The rising cost of living dominated campaigning with voters New Zealanders ending six years of Labour Party rule, the latter half of which was dominated by the country’s strict response to the coronavirus pandemic that successfully kept infections low but battered the economy.
With more than 98% of votes counted, the center-right National Party, led by former airline executive Christopher Luxon, had amassed around 40% of ballots, according to New Zealand’s Electoral Commission. A dejected Hipkins told supporters that Labour did not have enough votes to form a government.
“The result tonight is not one that any of us wanted,” he said, according to RNZ. “I gave it my all to turn the tide of history but alas, it was not enough.” Luxon said New Zealanders had “voted for change” and that his party would now get to work trying to form a coalition.“Tonight you have given us the mandate to take New Zealand forward,” he told supporters. Coalitions are the norm under New Zealand’s mixed-member proportional system, which was introduced in 1996.
The nationalist NZ First party and its leader Winston Peters could potentially become kingmaker in a coalition administration alongside the libertarian, right-wing Act Party.
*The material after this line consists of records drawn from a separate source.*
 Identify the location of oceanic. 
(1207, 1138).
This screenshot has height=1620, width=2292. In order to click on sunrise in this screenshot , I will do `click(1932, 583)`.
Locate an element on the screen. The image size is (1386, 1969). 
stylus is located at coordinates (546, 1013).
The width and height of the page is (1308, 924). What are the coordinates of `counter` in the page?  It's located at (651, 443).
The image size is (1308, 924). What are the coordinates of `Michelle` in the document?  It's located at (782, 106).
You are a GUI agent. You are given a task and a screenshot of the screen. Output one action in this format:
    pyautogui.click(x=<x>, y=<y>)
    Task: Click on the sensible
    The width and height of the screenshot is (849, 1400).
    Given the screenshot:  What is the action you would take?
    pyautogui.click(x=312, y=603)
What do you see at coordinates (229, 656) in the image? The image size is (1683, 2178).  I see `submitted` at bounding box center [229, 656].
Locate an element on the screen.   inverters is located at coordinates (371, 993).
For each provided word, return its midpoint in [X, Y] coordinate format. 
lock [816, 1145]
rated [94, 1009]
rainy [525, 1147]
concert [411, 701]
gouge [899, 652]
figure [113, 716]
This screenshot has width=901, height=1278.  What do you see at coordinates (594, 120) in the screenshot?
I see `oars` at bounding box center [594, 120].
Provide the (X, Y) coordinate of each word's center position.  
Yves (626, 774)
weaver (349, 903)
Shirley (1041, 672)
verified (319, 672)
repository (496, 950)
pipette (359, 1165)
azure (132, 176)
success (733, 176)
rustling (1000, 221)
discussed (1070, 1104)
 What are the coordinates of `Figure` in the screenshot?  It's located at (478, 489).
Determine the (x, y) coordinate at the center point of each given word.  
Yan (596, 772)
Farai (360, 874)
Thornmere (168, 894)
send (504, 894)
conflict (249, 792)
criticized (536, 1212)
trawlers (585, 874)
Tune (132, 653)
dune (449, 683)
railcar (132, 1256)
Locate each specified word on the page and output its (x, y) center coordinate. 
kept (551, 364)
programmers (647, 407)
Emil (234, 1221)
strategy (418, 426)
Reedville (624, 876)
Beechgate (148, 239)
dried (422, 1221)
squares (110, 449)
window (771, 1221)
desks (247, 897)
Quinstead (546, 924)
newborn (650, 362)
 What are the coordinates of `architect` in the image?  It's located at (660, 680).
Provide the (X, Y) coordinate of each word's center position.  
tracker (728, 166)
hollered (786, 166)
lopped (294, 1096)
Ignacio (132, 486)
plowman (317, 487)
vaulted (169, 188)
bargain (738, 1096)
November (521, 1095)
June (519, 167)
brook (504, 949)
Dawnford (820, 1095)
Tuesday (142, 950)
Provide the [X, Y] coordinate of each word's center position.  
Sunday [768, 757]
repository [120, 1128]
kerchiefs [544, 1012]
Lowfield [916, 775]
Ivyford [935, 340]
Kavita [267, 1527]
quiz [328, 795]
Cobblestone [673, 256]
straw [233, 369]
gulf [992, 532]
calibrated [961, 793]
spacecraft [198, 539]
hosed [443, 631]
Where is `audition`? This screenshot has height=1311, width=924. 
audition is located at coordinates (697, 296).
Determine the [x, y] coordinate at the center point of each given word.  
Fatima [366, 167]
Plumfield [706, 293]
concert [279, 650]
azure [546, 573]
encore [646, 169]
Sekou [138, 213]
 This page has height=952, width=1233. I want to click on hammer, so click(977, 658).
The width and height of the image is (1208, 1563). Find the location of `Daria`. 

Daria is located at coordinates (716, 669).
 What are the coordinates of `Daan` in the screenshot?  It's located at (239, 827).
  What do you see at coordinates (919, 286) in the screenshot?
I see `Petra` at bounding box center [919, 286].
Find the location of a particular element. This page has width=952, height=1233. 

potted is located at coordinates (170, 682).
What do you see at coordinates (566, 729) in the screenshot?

The only party to win a majority of votes and govern alone in the current political system was Labour in 2020, when Ardern won a landslide second term buoyed by her success at handling the country’s coronavirus outbreak. But Ardern announced her shock resignation in January, saying she no longer had enough fuel in the tank to contest an election, and passed the reins of her party on to Hipkins.
Excellently stated, I could not have done it better myself.